▸ **YOUR INSTRUCTIONS**
In the article below on former Iraqi security and intelligence staff, why did these workers suddenly become among the most vulnerable in society? Answer in one to three sentences.
Start of SELECTION
Iraqis who worked with the security and intelligence agencies of the former regime have appealed to the interim government for jobs.

 

Under the former regime tens of thousands of Iraqis were involved in the five primary agencies that made up the Iraqi security apparatus.

 

Nearly 70,000 people were assigned to the protection of former leader Saddam Hussein and his regime, not including the four military divisions that constituted the elite Republican Guard.

 

Those directly involved in intelligence and security function were estimated at about 30,000.

 

When the regime fell in April 2003, the US civil administration of the country at the time disbanded all these formations.

 

As a result they lost careers and income and suddenly became among the most vulnerable in the society.

 

“The decision to dismantle the security services including the police force was irrational and has caused of anger and resentment,” said Aziz Jassem, an employee of the former Directorate of General Security.

 

He said the decision denied tens of thousands of Iraqis and their families “the means of livelihood.”

 

He said he was never involved in any crime against the Iraqi people as his job was “to crack down on smuggling, currency forgers and embezzlement in government ministries as well as monitoring prices and traders.”

 

Jassem has been without a job since April 2003 and at 42 he needs to look after four children, a wife and his parents.

 

“I ask the interim government to reconsider the decision of sacking us and give us back our jobs because we have families,” he said.

 

Anwar Kareem said he was working as a mechanic in a car repair workshop in the former Mukhabarat or intelligence.

 

“My section had nothing to do with actions usually attributed to the Mukhabarat and still the US-led Coalition laid us off without compensation at a time we have families to look after,” he said.

 

Many of the employees of the former security and intelligence agencies say they are ready to join the country’s fledging security forces and contribute to maintaining law and order.

 

However, anyone associated with the former security organizations would need “a clean bill of health” from a political party represented in the interim government.

 

Hadi Jibouri, of the Supreme Council for the Islamic Revolution in Iraq, said “the bill” would not be granted because members of the former security organizations had “their hands stained with the blood of the Iraqi people.”

 

The interim government has set up a new security and intelligence apparatus and according to its commander Lt. Gen. Mohammed al-Shahwani former security members were welcome to join once proving they were not personally involved in crimes against the Iraqi people.

 

Despite the interim government’s efforts to accommodate as many of the former army and security personnel as possible, hundreds of thousands are said to be still idle.

 

The US-led administration had also dissolved the armed forces which included more than half a million troops.

 

The result has been an army of unemployed and resentful Iraqis made redundant simply because they were mostly forced to join the security and military organizations of the former regime.

 

Many in Iraq attribute the current state of lawlessness and violence to US decisions that disbanded all the security and military formations that functioned under former leader Saddam Hussein.
End of SELECTION
Start of INFORMATION SUPPLIED
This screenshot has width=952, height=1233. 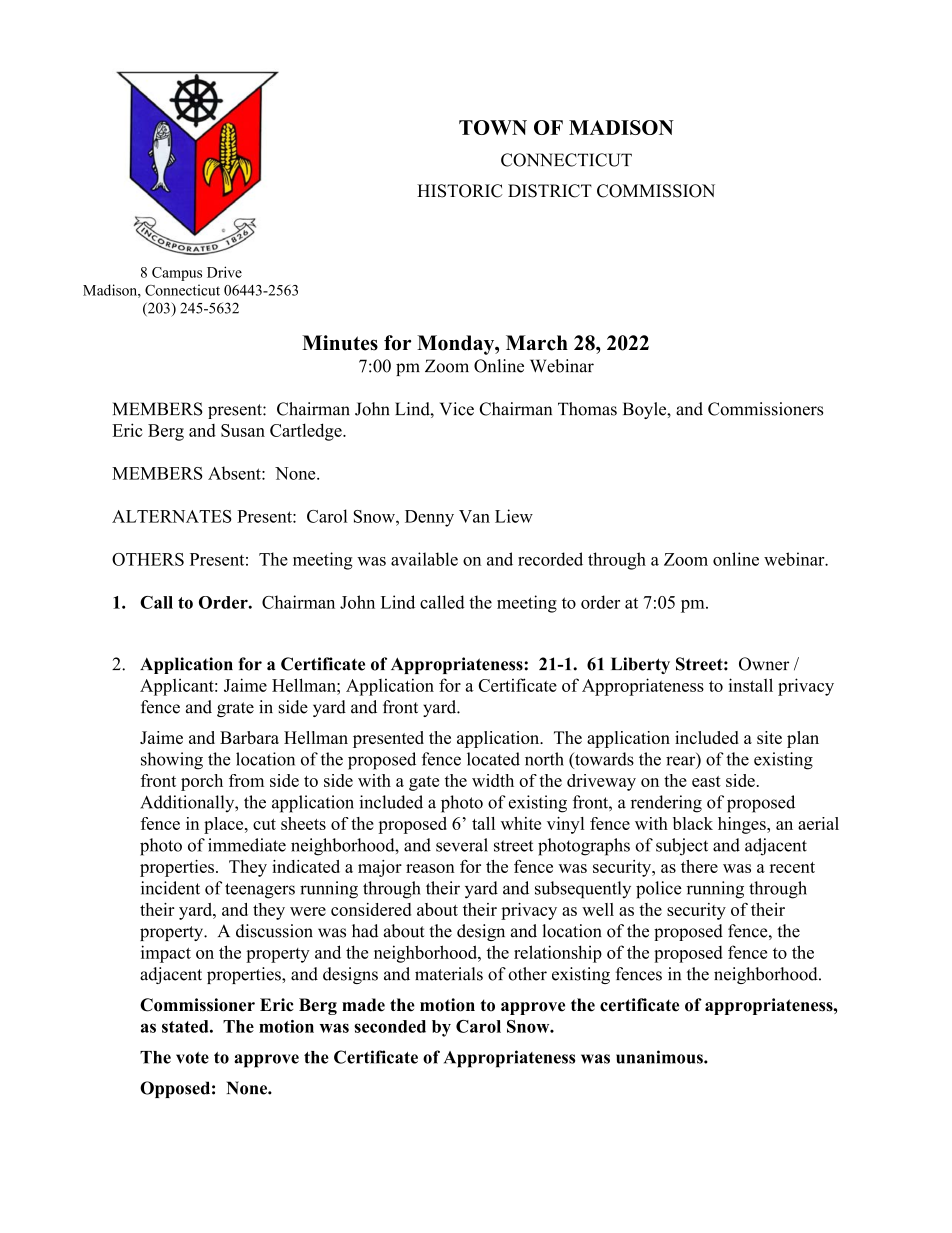 I want to click on located, so click(x=493, y=759).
End of INFORMATION SUPPLIED
▸ **EXPECTED ANSWER**
When the regime fell in April 2003, the US civil administration disbanded all the security and intelligence formations. As a result, their members lost their careers and income.